Pick via the pigeonhole principle $N\in \mathbb {N}$ large enough so that given any sequence $\vec {v}_1,\ldots \vec {v}_N$ in $[k]\times F^n$ , there exist i and j with $i<j-1<N-1$ , such that $\vec {v}_i=\vec {v}_j$ . Let $s={N\choose 2}\cdot |F|$ . We define a sequence of positive numbers $\alpha _1,\alpha _1',\ldots ,\alpha _N,\alpha _N'$ with $\alpha _1=\frac {1}{K}$ and a sequence $r_1,\ldots ,r_N$ in $\mathbb {N}$ . At the j-th step, given $\alpha _j$ , we apply Theorem 2.3 and obtain $\alpha _j'$ and $r_j$ , such that for any set $A\subseteq {\mathbb {Q}}$ with $d(A)\geq \alpha _j$ and any $q_1,\ldots ,q_s$ , the set

(4.5) $$ \begin{align} \{y\in {\mathbb{Q}}: d(\{x\in A: x+q_1 y,\ldots, x+q_s y\in A \})\geq\alpha_j'\}\text{ is additively IP}_r^*. \end{align} $$

We put $\alpha _{j+1}=\frac {\alpha _j'}{K}$ . When the construction is complete, we write $r=\max \{r_1,\ldots ,r_N\}$ so that any set which is additively IP $_{r_j}^*$ for some $j\in [N]$ is additively IP $_{r}^*$ .

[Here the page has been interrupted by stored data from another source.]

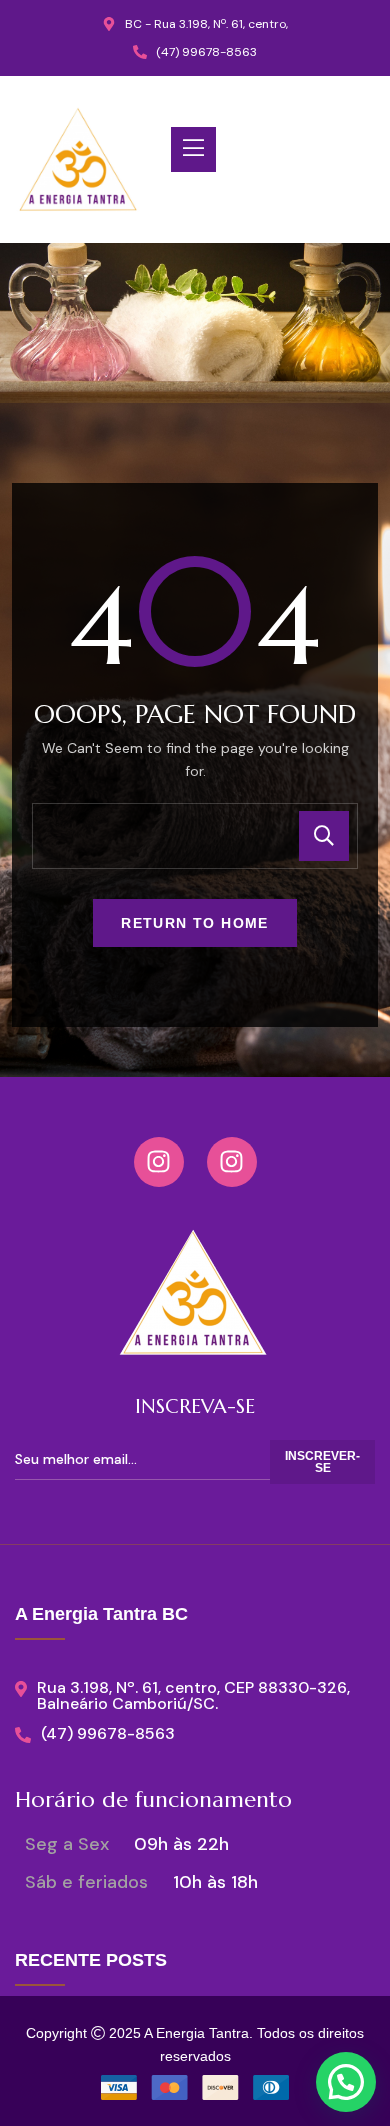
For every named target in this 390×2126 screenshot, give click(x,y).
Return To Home (195, 923)
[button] (346, 2082)
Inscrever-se (322, 1462)
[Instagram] (159, 1162)
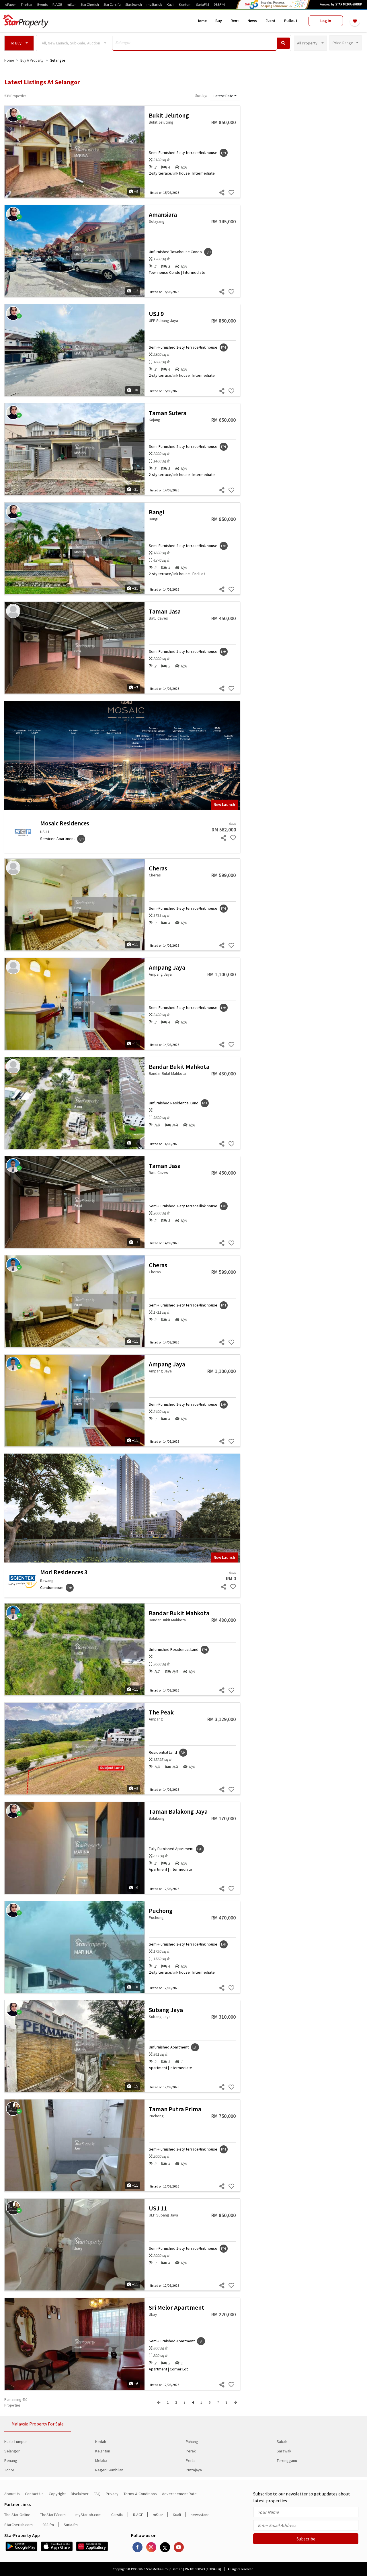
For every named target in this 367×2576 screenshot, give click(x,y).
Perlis (191, 2460)
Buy (218, 20)
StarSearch (133, 4)
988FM (219, 4)
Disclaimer (80, 2493)
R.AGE (57, 4)
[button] (19, 43)
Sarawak (284, 2451)
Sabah (282, 2441)
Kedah (100, 2441)
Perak (191, 2451)
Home (201, 20)
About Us (12, 2493)
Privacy (112, 2493)
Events (42, 4)
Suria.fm (71, 2524)
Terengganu (287, 2460)
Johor (9, 2470)
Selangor (12, 2451)
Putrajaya (194, 2470)
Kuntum (185, 4)
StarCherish (90, 4)
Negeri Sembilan (109, 2470)
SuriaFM (202, 4)
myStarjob (154, 4)
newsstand (200, 2514)
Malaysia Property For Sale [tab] (37, 2424)
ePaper (10, 4)
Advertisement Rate (179, 2493)
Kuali (170, 4)
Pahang (192, 2441)
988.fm (48, 2524)
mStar (71, 4)
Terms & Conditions (140, 2493)
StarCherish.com (18, 2524)
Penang (10, 2460)
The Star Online (17, 2514)
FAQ (97, 2493)
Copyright (57, 2493)
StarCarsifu (112, 4)
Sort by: (201, 95)
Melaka (101, 2460)
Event (271, 20)
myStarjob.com (88, 2514)
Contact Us (34, 2493)
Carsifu (117, 2514)
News (252, 20)
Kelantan (102, 2451)
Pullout (290, 20)
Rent (235, 20)
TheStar (27, 4)
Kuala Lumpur (15, 2441)
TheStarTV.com (53, 2514)
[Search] (283, 43)
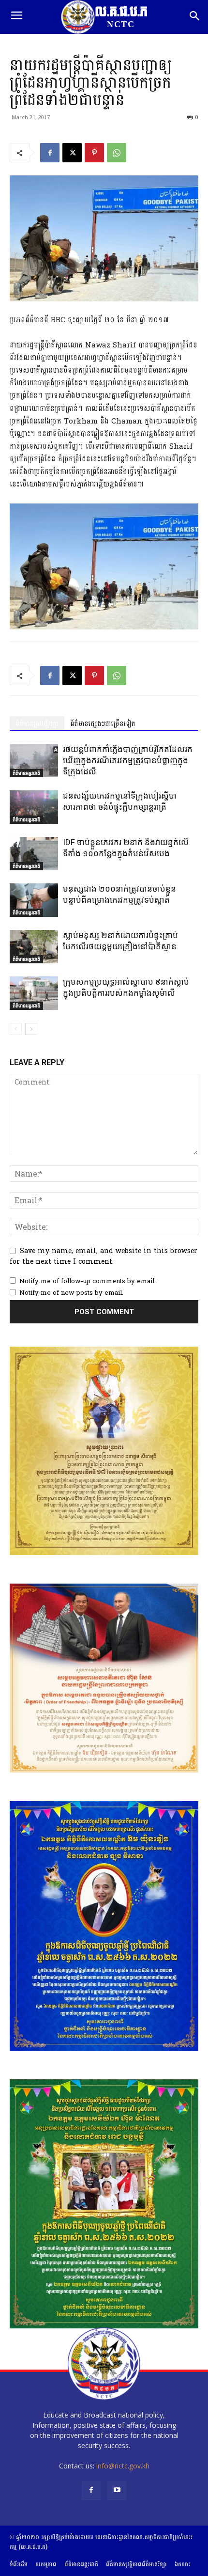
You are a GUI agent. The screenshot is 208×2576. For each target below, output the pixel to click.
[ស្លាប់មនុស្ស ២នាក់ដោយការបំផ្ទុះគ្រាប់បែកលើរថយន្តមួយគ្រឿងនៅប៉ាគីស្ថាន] (34, 946)
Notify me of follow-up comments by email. (87, 1281)
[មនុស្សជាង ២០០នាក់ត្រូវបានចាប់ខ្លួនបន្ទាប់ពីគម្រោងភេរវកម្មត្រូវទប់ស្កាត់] (34, 900)
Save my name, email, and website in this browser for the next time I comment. (103, 1256)
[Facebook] (49, 152)
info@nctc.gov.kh (122, 2465)
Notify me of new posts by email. (71, 1293)
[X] (72, 152)
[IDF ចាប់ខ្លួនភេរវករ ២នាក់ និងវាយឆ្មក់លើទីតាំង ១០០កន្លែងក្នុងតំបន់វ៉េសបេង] (34, 853)
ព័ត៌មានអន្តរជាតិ (26, 773)
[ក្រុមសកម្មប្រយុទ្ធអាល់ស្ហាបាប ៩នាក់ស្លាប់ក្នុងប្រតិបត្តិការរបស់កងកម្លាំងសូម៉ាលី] (34, 993)
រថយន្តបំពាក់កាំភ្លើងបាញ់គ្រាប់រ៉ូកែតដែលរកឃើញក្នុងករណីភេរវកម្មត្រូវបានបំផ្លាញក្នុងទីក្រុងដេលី (128, 760)
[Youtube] (116, 2490)
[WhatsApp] (116, 152)
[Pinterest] (94, 152)
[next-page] (31, 1029)
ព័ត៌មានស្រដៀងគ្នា (37, 724)
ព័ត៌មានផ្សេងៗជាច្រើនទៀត (102, 724)
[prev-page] (16, 1029)
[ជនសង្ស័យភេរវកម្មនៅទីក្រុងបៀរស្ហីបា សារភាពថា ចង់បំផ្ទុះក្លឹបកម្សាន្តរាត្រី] (34, 807)
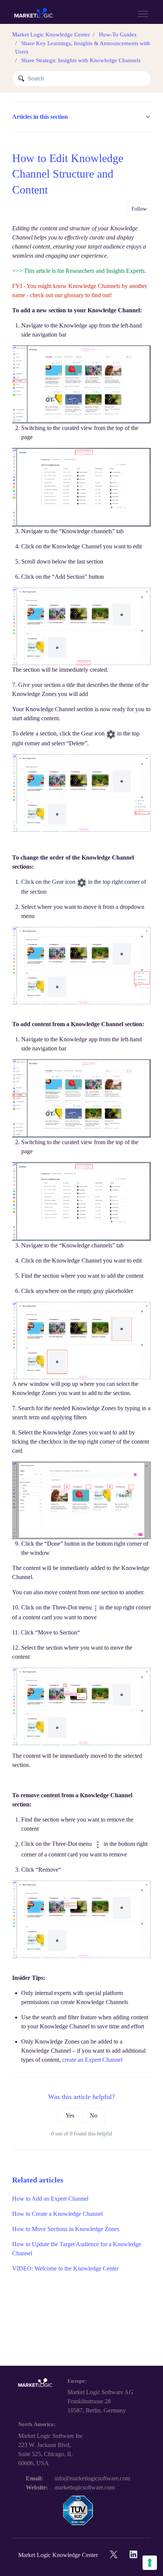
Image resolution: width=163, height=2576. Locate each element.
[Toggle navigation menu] (143, 14)
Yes (70, 2115)
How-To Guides (117, 34)
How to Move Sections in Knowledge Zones (65, 2229)
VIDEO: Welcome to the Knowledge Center (65, 2268)
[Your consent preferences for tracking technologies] (150, 2563)
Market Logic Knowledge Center (51, 34)
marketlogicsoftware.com (85, 2487)
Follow (139, 209)
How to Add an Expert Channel (50, 2198)
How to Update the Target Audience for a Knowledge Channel (76, 2248)
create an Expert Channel (92, 2059)
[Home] (33, 14)
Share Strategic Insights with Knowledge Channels (81, 60)
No (93, 2115)
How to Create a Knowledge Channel (57, 2214)
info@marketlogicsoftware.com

Since the sets $\bigcup _{m\in Y_1} C_m,\ldots , \bigcup _{m\in Y_k} C_m$ are multiplicatively thick, by Lemma 3.2, there are additively IP $_r$ sets

$$ \begin{align*}S_{1,j}\subseteq \bigcup_{m\in Y_1} C_m,\ldots,S_{k,j}\subseteq \bigcup_{m\in Y_k} C_m\end{align*} $$

for each $j<N$ , such that

(4.6) $$ \begin{align} S_{l_i,i}\cdot S_{l_{i+1},i+1}\cdot\ldots\cdot S_{l_j,j}\subseteq \bigcup_{m\in Y_{l_i}}C_m \end{align} $$

for any $i\leq j\leq N$ and any choice $l_i,l_{i+1},\ldots ,l_j\leq k$ .

We inductively define

• • a sequence of subsets $A_1\supseteq \ldots \supseteq A_N$ of ${\mathbb {Q}}$ ,

• • finite sets $Q_1,\ldots ,Q_N\subseteq {\mathbb {Q}}$ ,

• • tuples $(l_1,f_{1,1},\ldots ,f_{n,1}),\ldots , (l_N,f_{1,N},\ldots ,f_{n,N})$ , such that $l_j\leq k$ and $f_{1,j},\ldots ,f_{n,j}\in F$ for every $j\leq N$ ,

• • and elements $y_1,\ldots ,y_{N-1}\in {\mathbb {Q}}\setminus \{0\}$ ,

such that for every $j< N$ , we have

1. 1. $A_{j+1}\subseteq A_j\cap \bigcap _{q\in Q_j}(A_j-qy_j)$ ,

2. 2. $A_{j+1}\subseteq \{x\in A_j: xy_1\cdot \ldots \cdot y_j\in D_{(l_{j+1},f_{1,j+1},\ldots ,f_{n,j+1})}\}$ ,

3. 3. $y_j\in S_{l_{j},j}$ .

and $d(A_j)\geq \alpha _j$ for every $j<N$ with

$$ \begin{align*}Q_j=\left\{\frac{y_i\cdot\ldots\cdot y_{j-1}}{fy_1\cdot\ldots\cdot y_{i-1}}: f\in F, 1\leq i<j\right\}\end{align*} $$

for every $j< N$ , where by convention, we write $y_1\cdot \ldots \cdot y_{0}=1$ and $Q_1=\{\frac {1}{f}:f\in F\}$ . Note that $|Q_j|\leq |F|\cdot {j-1\choose 2}<s$ .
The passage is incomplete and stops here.